Far from perfect, but it is my current interim solution in the absence
of a usable FreeCalypso phone.

But if someone does have SMS stored on their SIM, then you can read
them with fc-simtool: use the tool's save-sms-bin command to save the
content of EF_SMS in a binary file, then run pcm-sms-decode from FC
host tools (a utility I wrote earlier for decoding Pirelli's /pcm/SMS
which has exactly the same format) to fully decode and display the
message content.

Finally, one more project I am working on is trying to get our own
SIMs.  Some day soon we will need to start running our own GSM networks
to replace the big carrier-based ones which are being shut down left
and right, and we will need to issue our own SIMs.  Back when Sysmocom
sold their peach-colored sysmoUSIM-SJS1 cards, I was thinking of using
those peach SIMs for our own issue - they weren't perfect, I would
much rather have classic SIM only (no USIM) and a 2FF-only cut rather
than 2FF+3FF - but those peach SIMs seemed acceptable to me at that
time.  But now those peach SIMs have been discontinued, and their
successor sysmoISIM-SJA2 are even worse:

* The very name "sysmoISIM" (or anything-ISIM for that matter) is
rather offensive to me, glorifying that abominable 4G/LTE technology
that is the root cause of 2G shutdowns - ISIM is a thing for VoLTE,
and VoLTE implies LTE underneath.

* The new cards are triple-cut in 2FF+3FF+4FF, which is even worse
than the previous 2FF+3FF deal.

* The brand printing on Sysmocom's previous peach and mint-colored
SIMs was reasonable and non-offensive in my mind: just a company
promoting its products and services, nothing wrong with that.  But
the printing on the new black cards gives advertising and promotion
to newer-than-2G technologies, as well as unfair advertising and
promotion to the Osmocom organization to the exclusion of other
community projects in the cellular telephony arena that aren't Osmocom
and live under different domain names - not OK for me.

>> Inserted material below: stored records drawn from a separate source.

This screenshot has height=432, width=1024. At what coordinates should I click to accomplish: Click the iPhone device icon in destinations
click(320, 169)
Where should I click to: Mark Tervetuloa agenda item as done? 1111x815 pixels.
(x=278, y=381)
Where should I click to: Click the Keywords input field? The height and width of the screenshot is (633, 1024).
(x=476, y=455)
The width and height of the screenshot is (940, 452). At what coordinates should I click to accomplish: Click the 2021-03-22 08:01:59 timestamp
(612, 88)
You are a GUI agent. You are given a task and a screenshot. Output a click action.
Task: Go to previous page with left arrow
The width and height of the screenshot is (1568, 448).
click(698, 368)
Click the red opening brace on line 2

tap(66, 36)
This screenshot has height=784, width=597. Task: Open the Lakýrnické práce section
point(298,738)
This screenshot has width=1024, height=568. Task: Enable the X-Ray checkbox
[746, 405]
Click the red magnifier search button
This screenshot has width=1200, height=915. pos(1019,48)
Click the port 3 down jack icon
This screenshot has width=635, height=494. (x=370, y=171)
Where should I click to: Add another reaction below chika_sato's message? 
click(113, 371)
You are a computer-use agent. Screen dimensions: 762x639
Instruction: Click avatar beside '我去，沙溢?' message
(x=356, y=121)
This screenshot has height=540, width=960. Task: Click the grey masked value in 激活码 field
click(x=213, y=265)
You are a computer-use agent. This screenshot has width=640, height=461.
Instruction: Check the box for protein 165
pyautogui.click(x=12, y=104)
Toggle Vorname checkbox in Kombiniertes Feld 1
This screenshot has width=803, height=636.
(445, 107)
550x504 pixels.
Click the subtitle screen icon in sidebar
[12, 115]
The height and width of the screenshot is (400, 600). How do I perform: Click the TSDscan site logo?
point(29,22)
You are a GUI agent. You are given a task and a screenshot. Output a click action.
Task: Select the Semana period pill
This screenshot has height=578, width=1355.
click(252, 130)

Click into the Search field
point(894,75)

As a result of these developments, I feel that it is time for us to
bite the bullet and make our own SIMs.  I did inquire with Sysmocom
about making a batch of SIMs customized for us, as in 2FF-only cut,
our own FreeCalypso brand printing, and application customization to
remove USIM and ISIM, leaving only classic SIM.  I was told that what
I seek would be quite doable, but the price is rather steep: we would
have to order a minimum of 1000 cards (certainly enough for our needs
for many lifetimes) at the cost of around 4 kUSD.  Needless to say,
4 kUSD is a rather high price for a venture driven purely by personal
passion, without any expectation ever of any profit or return.

If I am unable to find any more affordable options, I *can* spend the
4 kUSD, and I will do that if I exhaust all other avenues.  However,
since the end of January I have been in a discussion with Grcard in
China (a rather well-known major vendor of SIM cards) about getting
the kind of programmable SIMs I want (2FF-only cut, SIM-only
functionality without USIM or ISIM), and they did offer me very
affordable prices.  Their asking price for 1000 SIMs (with custom
printing included) is less than half of Sysmocom's price, and they
also allow smaller quantity orders - right now I am considering buying
300 SIMs initially.  The problem, however, is extreme uncertainty:
they were going to send me a few sample cards for technical testing,
but the shipment hit some snafu with Chinese customs, and now we have
to wait till the end of their Lunar New Year holiday before they can
even begin another attempt at resending the package - and then it will
be gawd knows however much longer before I actually receive the cards.
And until I receive some sample cards for testing, we have no way of
knowing whether or not these SIMs really are what we want in technical
terms, i.e., whether or not they will actually work for our needs -
thus uncertainties all around.

But I am confident that even if it takes a long time, we *will*
eventually have our own SIMs, whether cheap Grcard-based ones or
expensive Sysmocom-based, and they will be fully programmable with
fc-simtool without needing any Python tools.